* [Your assignment] Return the line containing "How do I perform: Click" and every line beneath it through the end of the entries below, unchanged. Pictures stay out.

* [Stored data]
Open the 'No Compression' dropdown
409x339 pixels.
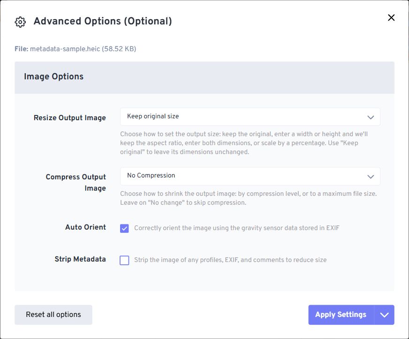pyautogui.click(x=250, y=176)
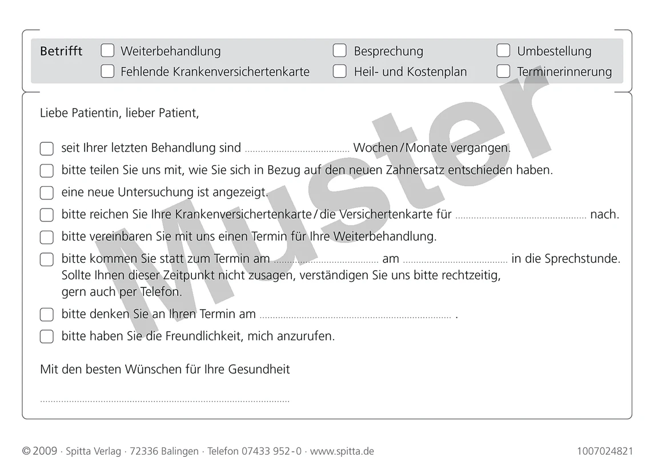Check the box about Termin für Weiterbehandlung vereinbaren
658x457 pixels.
(46, 237)
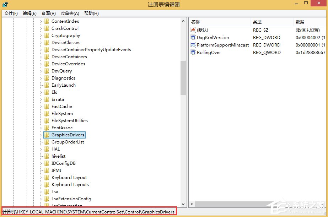Expand the DeviceClasses tree node
The height and width of the screenshot is (217, 328).
coord(41,42)
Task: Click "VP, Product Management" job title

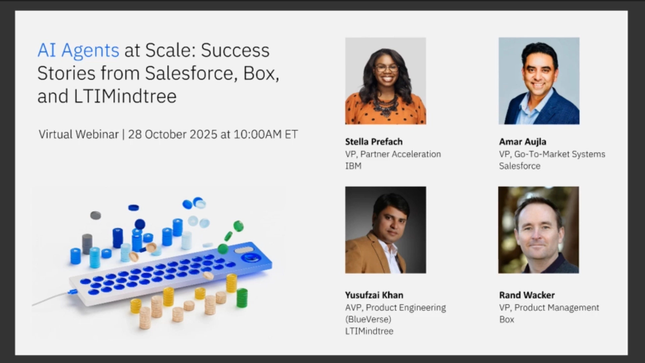Action: pos(549,308)
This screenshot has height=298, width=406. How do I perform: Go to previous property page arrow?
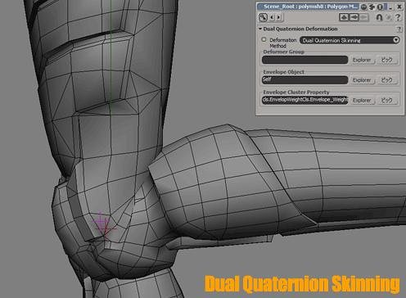272,17
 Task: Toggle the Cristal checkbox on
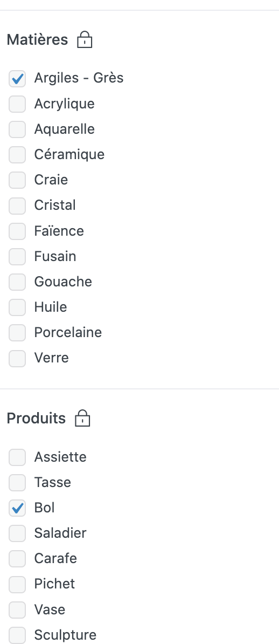[17, 206]
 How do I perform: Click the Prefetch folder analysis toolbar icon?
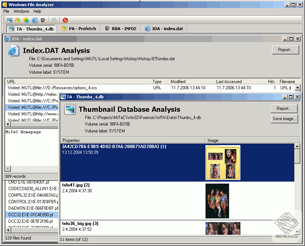pyautogui.click(x=17, y=20)
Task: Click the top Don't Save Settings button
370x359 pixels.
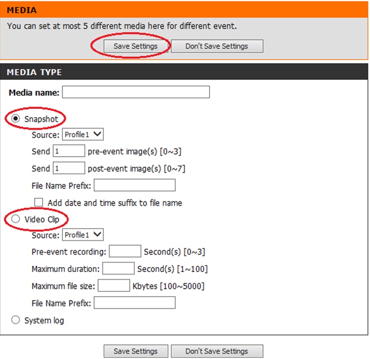Action: [x=216, y=46]
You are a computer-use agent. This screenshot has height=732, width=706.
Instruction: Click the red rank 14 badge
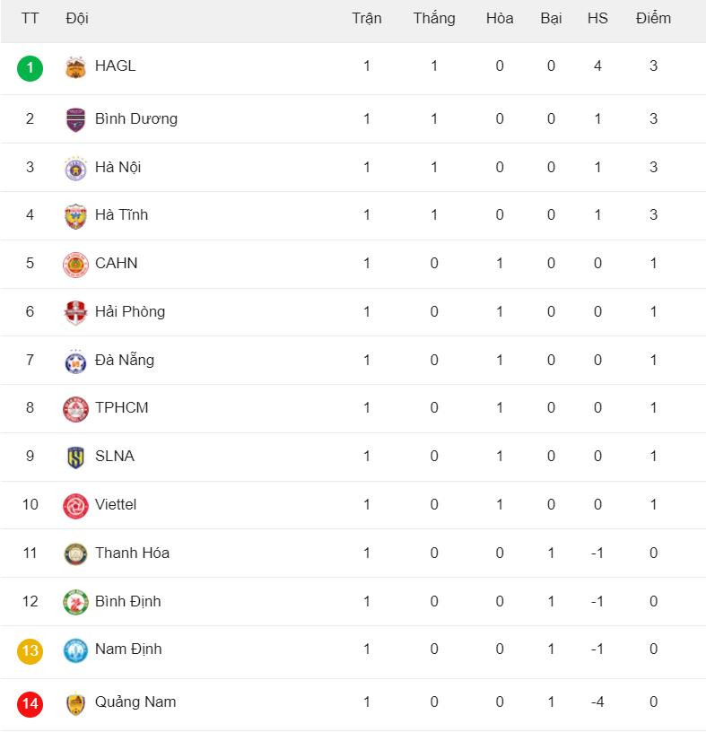click(x=30, y=702)
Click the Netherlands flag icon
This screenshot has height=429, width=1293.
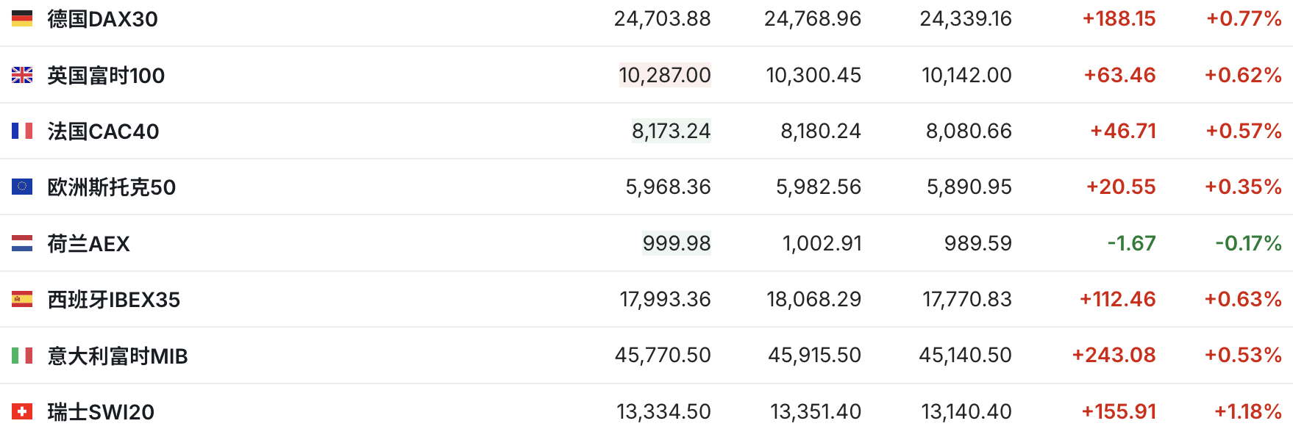pos(22,243)
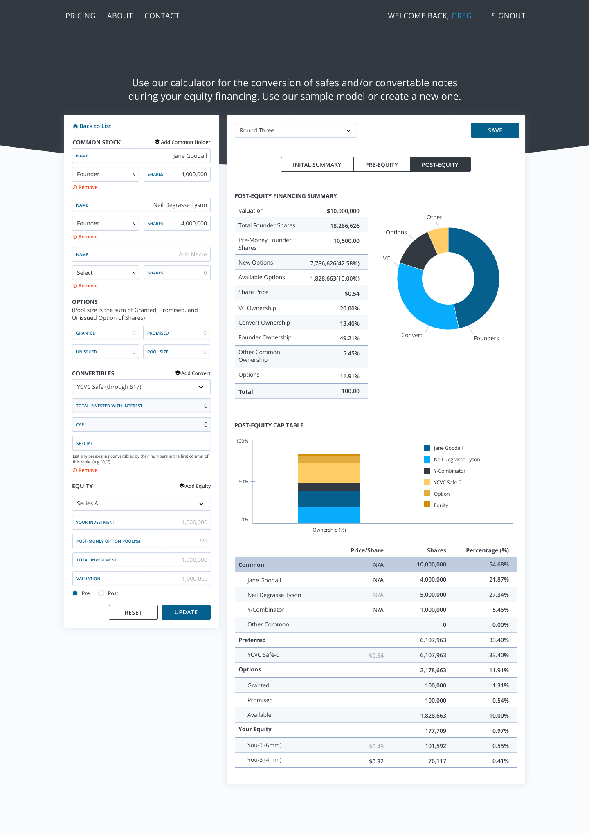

* [Your response]
 How do I perform: Click the Prefetch folder analysis toolbar icon?
pyautogui.click(x=17, y=20)
Task: Click the top Don't Save Settings button
370x359 pixels.
Action: [x=216, y=46]
You are a computer-use agent. This screenshot has height=732, width=706.
Instruction: Click the red rank 14 badge
click(x=30, y=702)
Click the Netherlands flag icon
This screenshot has height=429, width=1293.
pos(22,243)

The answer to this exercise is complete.